The third way (not recommended) to make Soot sort of happy is the option –allow-phantom-refs:

$ java -cp soot-2.5.0.jar soot.Main -allow-phantom-refs -cp . A B
Soot started on Thu Aug 21 08:52:35 GMT-05:00 2008
Warning: java.lang.Short is a phantom class!
Warning: java.lang.Class is a phantom class!
Warning: java.lang.Character is a phantom class!
...
Transforming B...
Transforming A...
Writing to sootOutput/B.class
Writing to sootOutput/A.class
Soot finished on Thu Aug 21 08:52:37 GMT-05:00 2008
Soot has run for 0 min. 1 sec.

So what does that do? Basically this option tells Soot: “Well, I really don’t want to give you the classes you are missing (maybe because you just don’t have those classes) but please make a best effort even without them.” Soot creates a “phantom class” for each class that it cannot resolve and tells you about it. Note that this approach is very limited and in many cases does not lead to the results you need. Only use this option if you know what you are doing

Important note for Windows users Soot will treat drive letters correctly, but under Windows the path separator must be a backslash, not a forward slash.
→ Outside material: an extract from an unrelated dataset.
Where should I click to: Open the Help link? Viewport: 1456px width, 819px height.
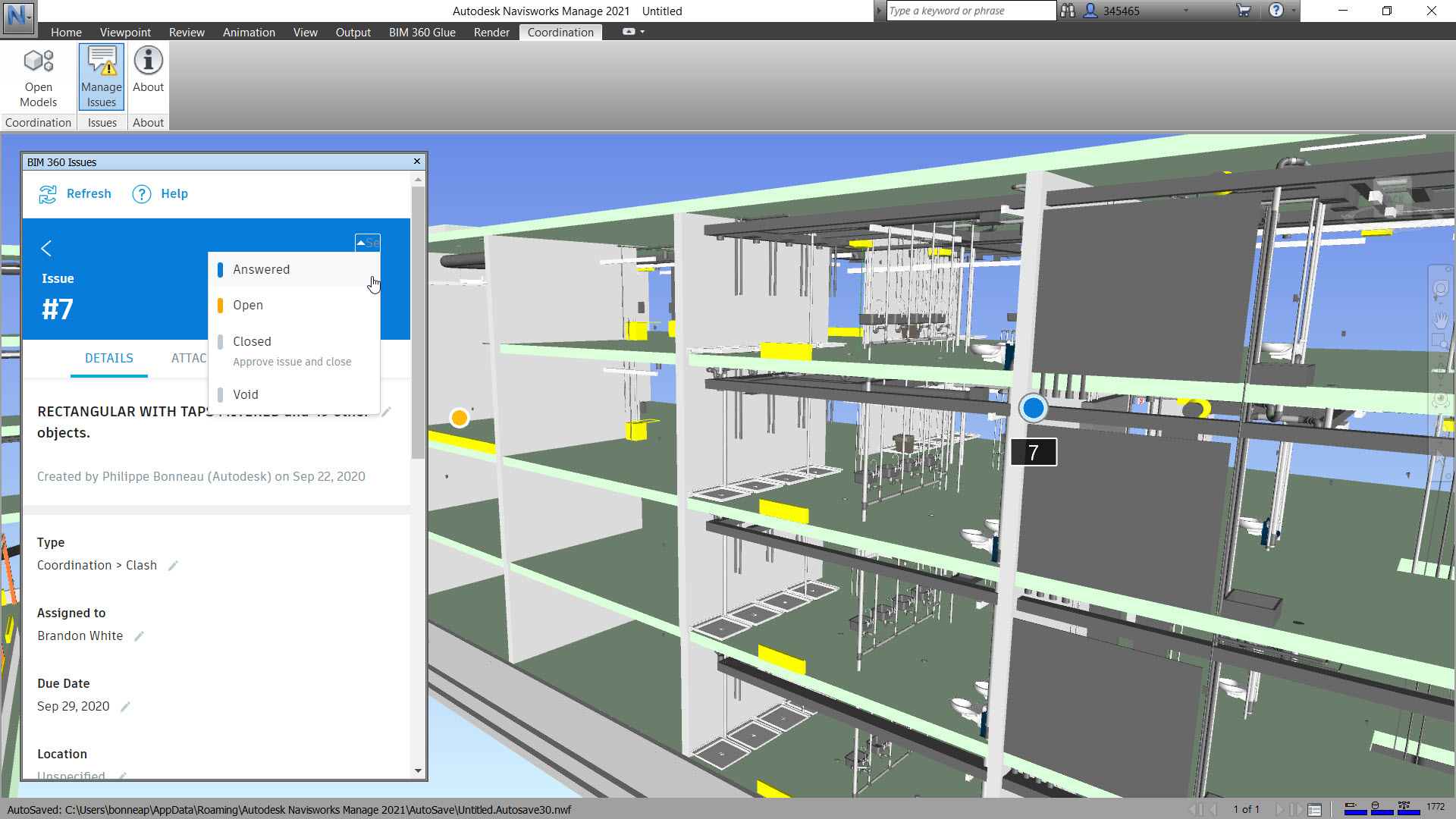point(174,194)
Processing entire directories

You can also process entire directories or JAR files using Soot, using the –process-dir option:

$ java -cp soot-2.5.0.jar soot.Main -cp . -pp -process-dir .
Soot started on Thu Aug 21 09:01:12 GMT-05:00 2014
Transforming A...
Transforming B...
Writing to sootOutput/A.class
Writing to sootOutput/B.class
Soot finished on Thu Aug 21 09:01:15 GMT-05:00 2014
Soot has run for 0 min. 3 sec.

To process a JAR file, just use the same option but provide a path to a JAR instead of a directory. Nice, eh? Be careful, though: If you apply the very same command again to the very same folder you will run into a problem now:

$ java -cp soot-2.5.0.jar soot.Main -cp . -pp -process-dir .
Soot started on Thu Aug 21 09:02:29 GMT-05:00 2008
Exception in thread "main" java.lang.RuntimeException: Error: class A read in from a classfile in which sootOutput.A was expected.
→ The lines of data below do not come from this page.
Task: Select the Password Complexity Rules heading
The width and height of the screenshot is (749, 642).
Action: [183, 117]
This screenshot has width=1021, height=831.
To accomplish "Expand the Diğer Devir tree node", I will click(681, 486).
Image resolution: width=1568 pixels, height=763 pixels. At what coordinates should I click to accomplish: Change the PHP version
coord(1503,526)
What happened? Well, as I noted earlier, Soot places the generated .class files into the folder sootOutput, which resides in the current directory “.”. Therefore Soot now processed the previously generated files, at the same time complaining about the fact that a class of name “A” resides at location ./sootOutput/A and therefore should actually have the name sootOutput.A, i.e. be in the sootOutput package. Therefore, when using the –process-dir option also use the –d option to redirect Soot’s output:

$ java -cp soot-2.5.0.jar soot.Main -cp . -pp -process-dir . -d /tmp/sootout
Soot started on Thu Aug 21 09:06:29 GMT-05:00 2008
Transforming A...
Transforming B...
Writing to /tmp/sootout/A.class
Writing to /tmp/sootout/B.class
Soot finished on Thu Aug 21 09:06:32 GMT-05:00 2008
Soot has run for 0 min. 2 sec.

This redirects Soot’s output to /tmp/sootout, which is not a sub-directory of the current directory. Voila.
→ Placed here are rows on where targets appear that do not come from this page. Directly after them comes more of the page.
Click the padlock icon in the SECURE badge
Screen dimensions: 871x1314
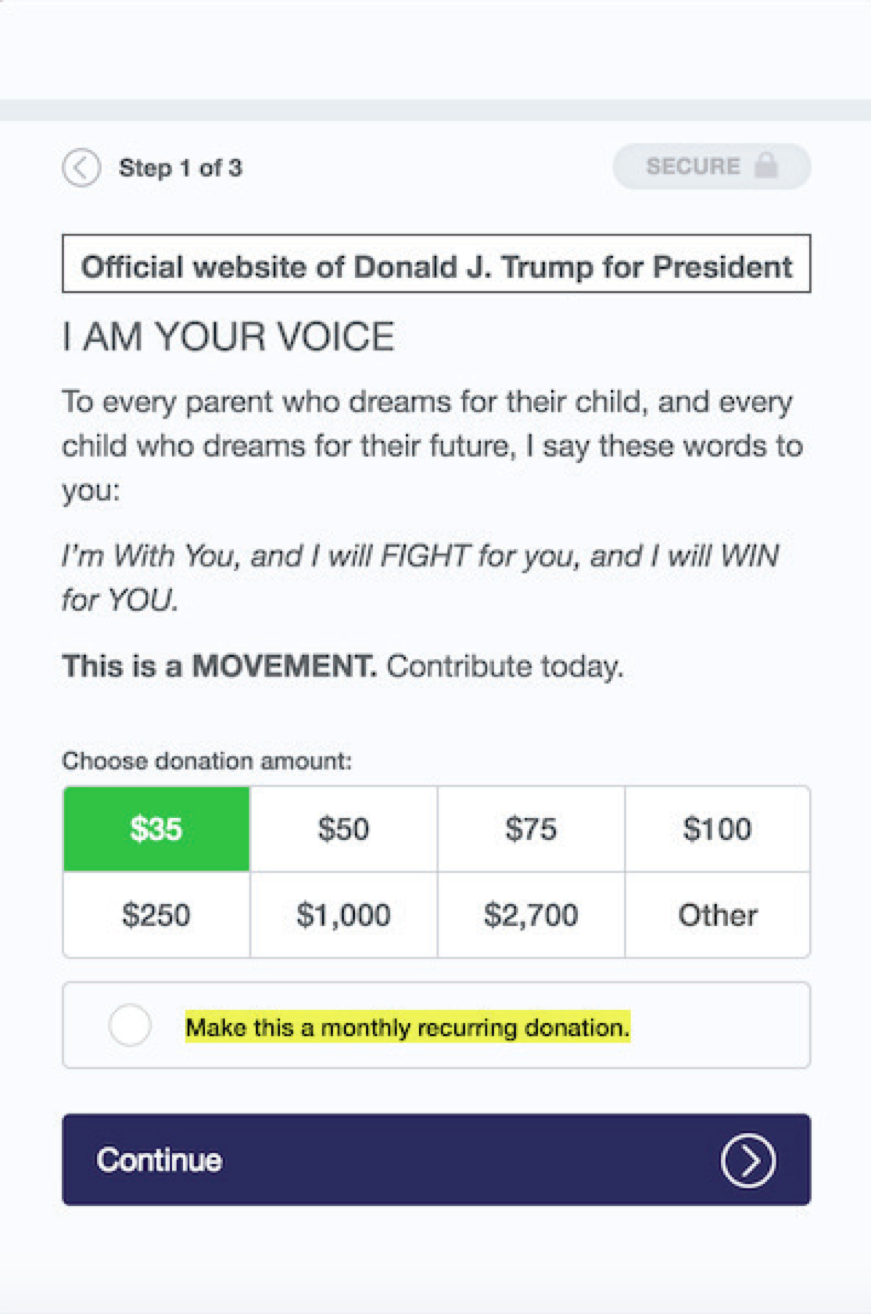pos(766,167)
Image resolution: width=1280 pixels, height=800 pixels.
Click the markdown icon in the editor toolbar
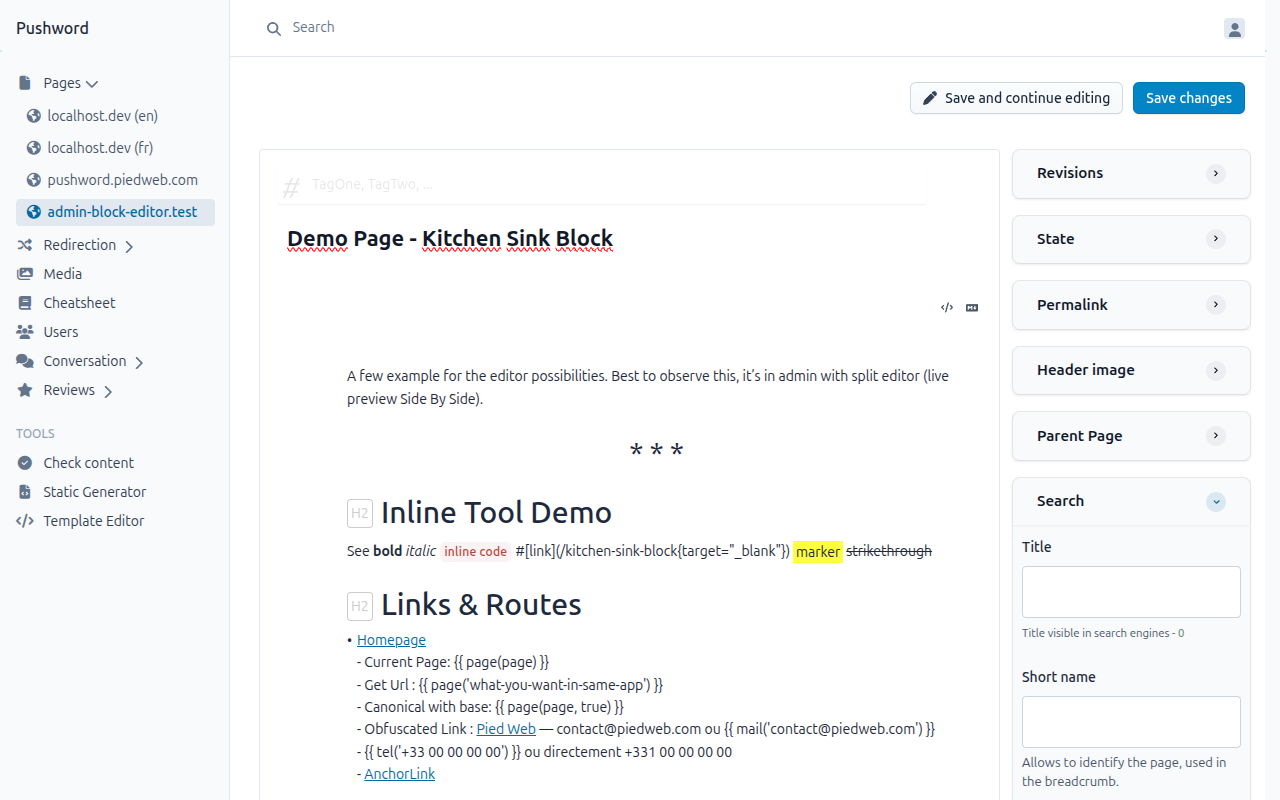[971, 307]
Processing certain types of files (.class / .java / .jimple)

Assume you have a directory that contains both A.java and A.class and you invoke Soot as before. In this case Soot will load the definition of A from the file A.class. This may not always be what you want. The –src-prec option tells Soot which input type it should prefer over others. There are four options:

  1. c or class (default): favour class files as Soot source,
  2. only-class: use only class files as Soot source,
  3. J or jimple: favour Jimple files as Soot source, and
  4. java: favour Java files as Soot source.

So e.g. -src-prec java will load A.java in the above example.

Application classes vs. library classes

Classes that Soot actually processes are called application classes. This is opposed to library classes, which Soot does not process but only uses for type resolution. Application classes are usually those explicitly stated on the command line or those classes that reside in a directory referred to via –process-dir.

When you use the -app option, however, then Soot also processes all classes referenced by these classes. It will not, however, process any classes in the JDK, i.e. classes in one of the java.* and com.sun.* packages. If you wish to include those too you have to use the special –i option, e.g. -i java. See the guide on command line options for this and other command line options.